## WHAT YOU WILL DO:
Every record below must be copied exactly, with images dropped.

## AVAILABLE DATA:
= = =

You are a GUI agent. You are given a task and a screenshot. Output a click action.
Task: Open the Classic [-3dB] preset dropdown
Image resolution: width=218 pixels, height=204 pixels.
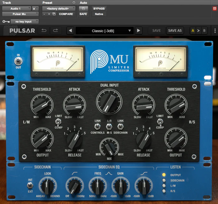point(105,30)
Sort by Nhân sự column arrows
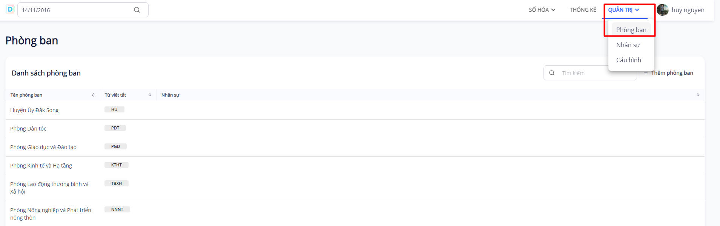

= = =

## ANSWER SECTION:
You are a GUI agent. You are given a task and a screenshot. Output a click action.
Task: Open the Classic [-3dB] preset dropdown
Image resolution: width=218 pixels, height=204 pixels.
point(105,30)
Sort by Nhân sự column arrows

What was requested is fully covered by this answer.